A Survey on IMRT QA Analysis

Benjamin Edward Nelms, Jeff A Simon

Abstract


Purpose: IMRT QA systems have become standard tools in modern clinical medical physics departments. However, methods of IMRT QA analysis vary from institution to institution, as formalized industry standards and/or recommendations from professional societies have yet to be defined. Understanding where we are today is an important step towards: a) improving the effectiveness of IMRT QA and 2) developing standards. Therefore, we conducted an IMRT QA survey. Methods: An online survey polled institutions (one survey per institution) on a collection of questions about methods of IMRT QA. The topics were general to IMRT QA analysis methods common to all IMRT QA systems; none of the questions were vendor/product-specific.

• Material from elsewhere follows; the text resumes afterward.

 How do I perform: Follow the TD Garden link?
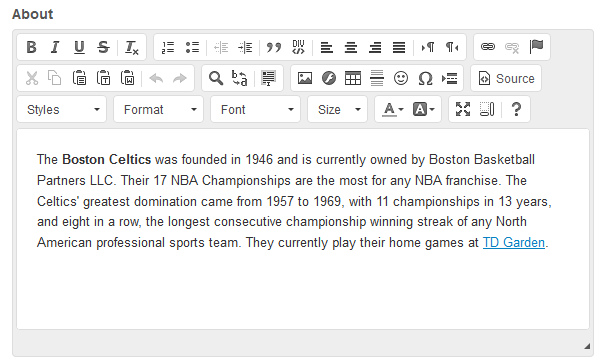514,243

Results: 1) A significant fraction of institutions (32.8%) reported using the single gantry angle, composite (SGAC) method for their IMRT QA analysis instead of analyzing field-by-field; 2) The majority of institutions perform absolute dose comparisons rather than relative dose comparisons; 3) The 3% criterion is most used for the percent difference analysis, and the 3 mm criterion for DTA analysis, with the most prevalent standard for acceptance testing being the combined [(3%)/(3 mm DTA)] criteria; and 4) A significant percentage of institutions report not yet having standard benchmarks for acceptance testing (26.6%, 35.3%, and 67.6% of respondents had not yet established standard acceptance criteria for prostate, head/neck, and breast IMRT, respectively). Conclusions: This survey helps us understand how institutions perform IMRT QA analysis today. This understanding will help us move towards more standardized acceptance testing from institution to institution. Before we define standards, it would be useful to connect the conventional planar QA analyses to their resulting impact on the overall plan, using clinically relevant metrics (such as estimated deviations in the DVH).